⟨
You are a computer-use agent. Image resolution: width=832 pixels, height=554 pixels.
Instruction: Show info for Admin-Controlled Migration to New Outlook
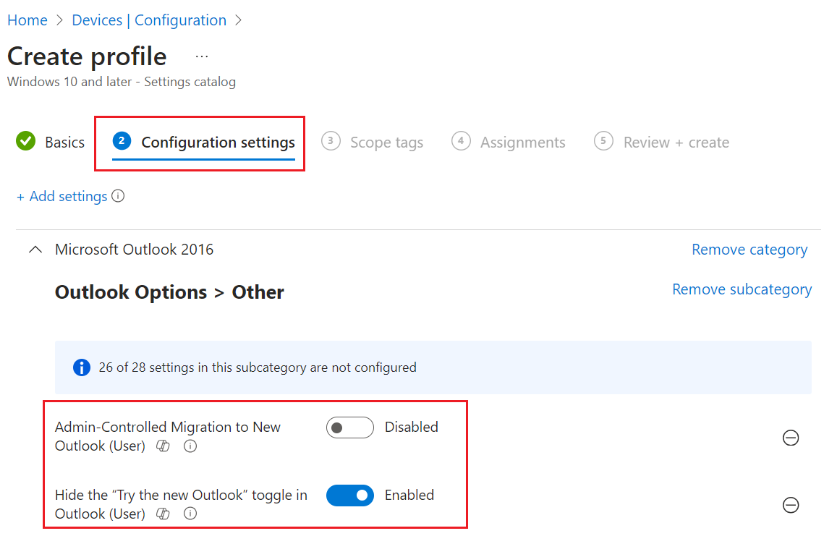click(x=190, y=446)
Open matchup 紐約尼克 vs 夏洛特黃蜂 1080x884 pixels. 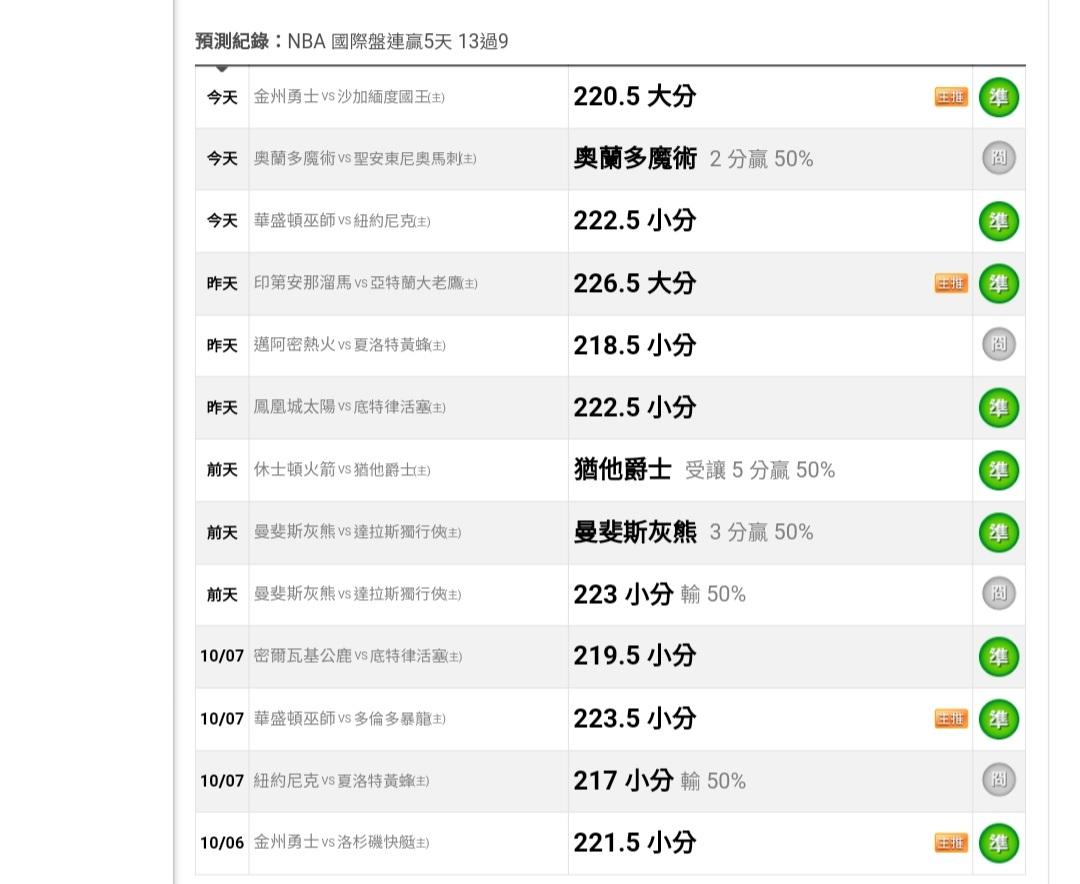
⟩
⟨
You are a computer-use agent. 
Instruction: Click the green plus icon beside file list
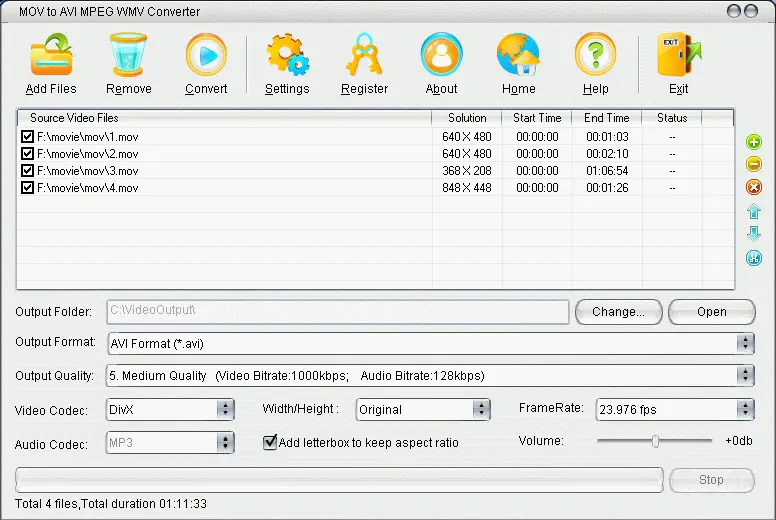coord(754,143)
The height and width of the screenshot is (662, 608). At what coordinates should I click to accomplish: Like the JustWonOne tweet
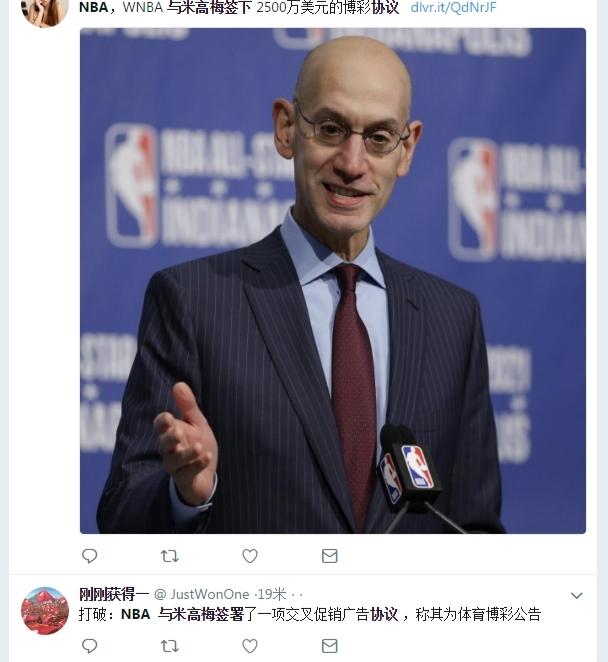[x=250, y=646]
⟩
#### TASK DETAILS
Could you copy the records word for word, starting at the line that contains "You are a computer-use agent. Image" and ending at the line that contains "Open matchup 紐約尼克 vs 夏洛特黃蜂 1080x884 pixels.", with the pictures left out?

#### SOLUTION
You are a computer-use agent. Image resolution: width=832 pixels, height=554 pixels.
Instruction: Show info for Admin-Controlled Migration to New Outlook
click(x=190, y=446)
Open matchup 紐約尼克 vs 夏洛特黃蜂 1080x884 pixels. 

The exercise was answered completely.